Dans le passé, de nombreux étudiants assumaient les frais de scolarité qui peuvent s’élever à quelques milliers de dollars – soit une fraction de ce que coûte une université privée aux États-Unis, mais une somme qui reste énorme dans un pays où le salaire moyen annuel avoisine les 21 000 dollars seulement. La nouvelle subvention servira à réduire le prix à payer par les étudiants, dit Bodnar et cette année, pour la première fois, la majorité d’entre eux ont pu obtenir des bourses gouvernementales.

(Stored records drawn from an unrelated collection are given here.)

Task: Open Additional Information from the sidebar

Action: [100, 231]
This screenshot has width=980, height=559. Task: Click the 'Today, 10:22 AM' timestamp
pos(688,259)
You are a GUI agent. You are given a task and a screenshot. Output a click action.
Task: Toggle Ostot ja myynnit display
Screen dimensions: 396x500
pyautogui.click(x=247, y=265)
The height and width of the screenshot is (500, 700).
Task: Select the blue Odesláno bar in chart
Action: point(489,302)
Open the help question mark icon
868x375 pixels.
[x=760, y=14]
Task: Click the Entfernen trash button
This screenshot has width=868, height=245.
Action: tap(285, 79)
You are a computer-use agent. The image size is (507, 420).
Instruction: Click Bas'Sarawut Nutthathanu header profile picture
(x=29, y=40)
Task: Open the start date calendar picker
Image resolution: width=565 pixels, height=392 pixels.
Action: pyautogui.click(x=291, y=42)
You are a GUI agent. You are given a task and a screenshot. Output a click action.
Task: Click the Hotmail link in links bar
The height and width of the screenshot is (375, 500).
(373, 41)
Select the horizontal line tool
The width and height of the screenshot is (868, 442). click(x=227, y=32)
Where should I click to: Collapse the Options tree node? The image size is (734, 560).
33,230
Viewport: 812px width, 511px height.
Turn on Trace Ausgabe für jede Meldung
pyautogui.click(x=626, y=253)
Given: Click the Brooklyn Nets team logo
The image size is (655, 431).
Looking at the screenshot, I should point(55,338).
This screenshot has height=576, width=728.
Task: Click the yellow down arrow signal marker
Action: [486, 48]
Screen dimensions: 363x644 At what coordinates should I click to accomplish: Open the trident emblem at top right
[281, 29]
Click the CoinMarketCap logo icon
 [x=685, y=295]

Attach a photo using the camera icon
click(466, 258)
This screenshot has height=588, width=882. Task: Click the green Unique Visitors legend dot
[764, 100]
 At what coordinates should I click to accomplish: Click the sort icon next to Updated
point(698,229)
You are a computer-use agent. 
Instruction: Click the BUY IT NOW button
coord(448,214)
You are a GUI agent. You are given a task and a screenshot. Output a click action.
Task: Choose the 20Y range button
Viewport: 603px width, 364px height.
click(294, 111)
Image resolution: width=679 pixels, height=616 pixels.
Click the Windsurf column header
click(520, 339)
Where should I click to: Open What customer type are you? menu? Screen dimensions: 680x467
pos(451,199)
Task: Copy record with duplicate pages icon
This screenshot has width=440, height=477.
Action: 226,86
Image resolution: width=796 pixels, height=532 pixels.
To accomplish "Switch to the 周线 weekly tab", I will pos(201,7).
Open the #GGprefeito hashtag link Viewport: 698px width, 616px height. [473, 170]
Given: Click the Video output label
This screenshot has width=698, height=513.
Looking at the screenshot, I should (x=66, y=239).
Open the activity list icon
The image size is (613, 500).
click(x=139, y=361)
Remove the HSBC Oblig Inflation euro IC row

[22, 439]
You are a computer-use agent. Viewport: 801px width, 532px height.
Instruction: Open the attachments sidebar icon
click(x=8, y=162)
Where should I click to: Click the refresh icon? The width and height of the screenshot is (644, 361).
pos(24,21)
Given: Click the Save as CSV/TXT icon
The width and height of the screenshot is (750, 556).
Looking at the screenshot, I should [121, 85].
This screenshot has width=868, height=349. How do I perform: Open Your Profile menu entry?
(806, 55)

« Avant l’enveloppe de subvention qui nous a été versée, l’UMF était difficilement abordable pour une partie significative de la population en Hongrie, y compris pour de nombreux Juifs », commente Bodnar au sujet de l’établissement d’enseignement supérieur qui disposait auparavant d’un budget de fonctionnement de six millions de dollars. « Aujourd’hui, nous allons pouvoir attirer une population étudiante bien plus large ».
Koves souhaite que l’université puisse dorénavant inclure un plus grand nombre d’étudiants juifs.
« Nous avons deux moyens de le faire : Offrir des études juives mais aussi, tout simplement, en faisant de notre université un établissement d’excellence avec des départements économique, de communication, de commerce et de mathématiques forts, parce que c’est traditionnellement là que les étudiants juifs ont tendance à graviter », dit-il.
Mazsihisz a aussi son université, le Centre théologique juif, qui enseigne les études juives et le travail social. 230 étudiants y sont inscrits et la structure dispose d’un budget annuel d’environ 1,5 million de dollars – la moitié est fournie par le gouvernement et l’autre par le groupe, selon son vice-recteur, Gábor Balázs.

Mais pour les Juifs évoluant dans le milieu académique, ajoute Koves, une université laïque placée sous l’autorité d’un groupe juif a une vraie signification symbolique en Hongrie – premier pays européen à avoir institué, en 1920, un quota limitant les inscriptions des étudiants juifs, bien avant la Seconde Guerre mondiale.
Oliver Laczko, étudiant juif de 19 ans, dit être « à l’aise » à l’université Milton Friedman parce que c’est un établissement juif. Mais il ne s’y est pas inscrit pour cette raison et il n’a pas non plus ressenti le besoin d’y étudier des disciplines juives, ajoute-t-il. Comme de nombreux Juifs hongrois, l’un de ses parents – son père – n’est pas Juif. Son grand-père maternel n’est pas Juif non plus et sa mère n’a appris que sa propre mère était juive que lorsqu’elle avait vingt ans. « Mes origines juives m’intéressent mais je ne suis pas vraiment pratiquant », dit-il.
Un autre étudiant juif, Geri Buzas, qui travaille dans le secteur de la sécurité pour le transporteur aérien israélien El Al, dit avoir le sentiment d’être dans un environnement sûr à l’UMF.
L’université Milton Friedman « est un endroit cool, c’est décontracté et les profs sont de très haut niveau », s’exclame Buzas, 24 ans, qui fait des études en licence d’affaires internationales et qui ne prévoit pas d’intégrer un département d’études juives. « Mais je pense aussi que c’est un endroit sûr pour moi parce que finalement, je suis un jeune juif ».